Christmas is a joyous day in homes where there are children, but it may be lonely for the childless home, or people who live alone. How great a gift it would be to share the children’s Christmas joy with these friends. There is a sacred quality surrounding Christmas day hospitality – the quality that echoes these words: “Inasmuch as ye have done it unto the least of these, My brethren, ye have done it unto Me.”
Of course, the house is beautiful with Christmas greens, red berries and bells. The tree lovely with gilded walnuts, and strings of popcorn and cranberries made by the children. At the front door hangs a Christmas wreath. The dining room fireplace is festooned with green, and on the mantelpiece are shining candlesticks with red candles.
For the center of the dinner table have a miniature Christmas tree, bearing tiny joke gifts for everyone – a low pot of poinsettias – a basket holding red alder berries and asparagus fern – or snow-white popcorn balls, red apples and bits of holly. Tie place cards onto individual place flowers, or onto red paper nut cups or snowball candy-box favors.

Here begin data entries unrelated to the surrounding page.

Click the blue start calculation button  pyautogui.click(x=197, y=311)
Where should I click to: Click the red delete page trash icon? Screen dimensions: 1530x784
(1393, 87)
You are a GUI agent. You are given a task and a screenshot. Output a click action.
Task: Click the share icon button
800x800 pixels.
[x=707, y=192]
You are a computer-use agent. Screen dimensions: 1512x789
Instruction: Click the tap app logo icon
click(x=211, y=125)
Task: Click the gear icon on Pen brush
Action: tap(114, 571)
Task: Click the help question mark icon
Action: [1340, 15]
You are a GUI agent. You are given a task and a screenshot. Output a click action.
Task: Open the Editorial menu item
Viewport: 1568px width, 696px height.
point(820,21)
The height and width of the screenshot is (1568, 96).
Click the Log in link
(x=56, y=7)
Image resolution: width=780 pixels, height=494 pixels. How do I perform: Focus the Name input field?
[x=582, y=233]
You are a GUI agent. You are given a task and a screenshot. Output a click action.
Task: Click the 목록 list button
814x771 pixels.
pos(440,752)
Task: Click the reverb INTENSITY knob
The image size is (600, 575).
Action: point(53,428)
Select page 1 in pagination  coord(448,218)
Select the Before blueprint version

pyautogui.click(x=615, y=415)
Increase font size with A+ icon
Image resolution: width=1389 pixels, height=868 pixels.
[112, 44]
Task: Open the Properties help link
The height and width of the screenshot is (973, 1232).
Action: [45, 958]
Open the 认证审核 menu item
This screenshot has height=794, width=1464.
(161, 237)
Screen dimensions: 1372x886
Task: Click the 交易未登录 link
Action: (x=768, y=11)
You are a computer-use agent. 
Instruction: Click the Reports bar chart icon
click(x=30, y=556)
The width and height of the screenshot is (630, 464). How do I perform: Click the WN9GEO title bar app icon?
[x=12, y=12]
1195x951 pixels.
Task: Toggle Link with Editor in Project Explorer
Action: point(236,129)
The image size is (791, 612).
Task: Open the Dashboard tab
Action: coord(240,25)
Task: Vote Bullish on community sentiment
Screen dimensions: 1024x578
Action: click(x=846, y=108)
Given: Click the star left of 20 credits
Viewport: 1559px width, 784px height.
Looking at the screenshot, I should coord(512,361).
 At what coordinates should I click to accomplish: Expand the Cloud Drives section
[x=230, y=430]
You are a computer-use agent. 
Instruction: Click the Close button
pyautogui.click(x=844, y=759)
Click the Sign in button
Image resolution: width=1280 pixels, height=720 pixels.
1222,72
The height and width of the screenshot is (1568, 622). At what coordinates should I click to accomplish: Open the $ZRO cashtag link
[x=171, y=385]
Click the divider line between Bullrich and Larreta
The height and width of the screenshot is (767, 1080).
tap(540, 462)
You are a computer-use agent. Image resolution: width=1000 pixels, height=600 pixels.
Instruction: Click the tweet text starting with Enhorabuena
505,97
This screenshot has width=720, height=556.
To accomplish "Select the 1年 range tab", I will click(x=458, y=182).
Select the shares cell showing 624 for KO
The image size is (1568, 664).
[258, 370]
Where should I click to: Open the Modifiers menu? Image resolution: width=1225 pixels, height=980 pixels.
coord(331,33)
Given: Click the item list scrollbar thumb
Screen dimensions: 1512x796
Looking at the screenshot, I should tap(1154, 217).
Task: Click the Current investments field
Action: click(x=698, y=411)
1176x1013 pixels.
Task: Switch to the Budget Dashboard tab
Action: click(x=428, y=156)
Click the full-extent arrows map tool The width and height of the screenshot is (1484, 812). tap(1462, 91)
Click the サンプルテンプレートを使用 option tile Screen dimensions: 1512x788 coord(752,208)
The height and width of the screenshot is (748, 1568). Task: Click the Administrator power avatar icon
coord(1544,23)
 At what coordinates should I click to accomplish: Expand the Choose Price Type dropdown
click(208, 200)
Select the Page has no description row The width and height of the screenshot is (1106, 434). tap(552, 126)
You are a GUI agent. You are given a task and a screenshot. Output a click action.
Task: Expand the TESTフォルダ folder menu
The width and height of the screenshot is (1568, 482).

Choose a menu easy to prepare, and made up of foods which the children can eat, for Christmas is a day on which the word “don’t” should be forgotten.
Menu
Orange cocktail or oyster cocktail
Cream of tomato soup with croutons
Little veal and ham pies
Roast chicken, turkey or guinea hen
Franconia potatoes
Peas
Buttered rolls
Cranberry jelly
Celery
Plum pudding with orange hard sauce or
Vanilla ice cream and little sponge cakes for the children
Fruit and nuts
Coffee
Veal and Ham Pies
1 1/2 pounds veal, fully cooked
1 cup ham, fully cooked
1 teaspoon grated lemon rind
1 teaspoon chopped parsley
1 teaspoon salt
1/3 teaspoon pepper
2 1/2 cups water
1 1/2 tablespoons butter
1 1/2 tablespoons flour
2 hard-cooked eggs
Pastry
Cut the fully-cooked veal and ham into small pieces, add them to the parsley, lemon rind, salt, pepper, and water. Simmer for about 30 minutes, till heated through. Thicken with butter and flour rubbed smoothly together, and fill individual baking dishes with the meat and gravy. Add the eggs, sliced cool, then cover with any desired pastry and bake for 15 minutes at 350 to 375 degrees. Serve hot.
Orange Hard Sauce
1/2 cup butter
2 cups powdered sugar
2 tablespoons boiling water
1/3 cup orange marmalade
Cream the butter, add to it half of the sugar and 1 tablespoon of boiling water. Beat thoroughly, add the remainder of the sugar and water gradually, then, when the sauce is light and fluffy, stir in the marmalade and set aside to chill. This sauce may be used to garnish Christmas plum pudding.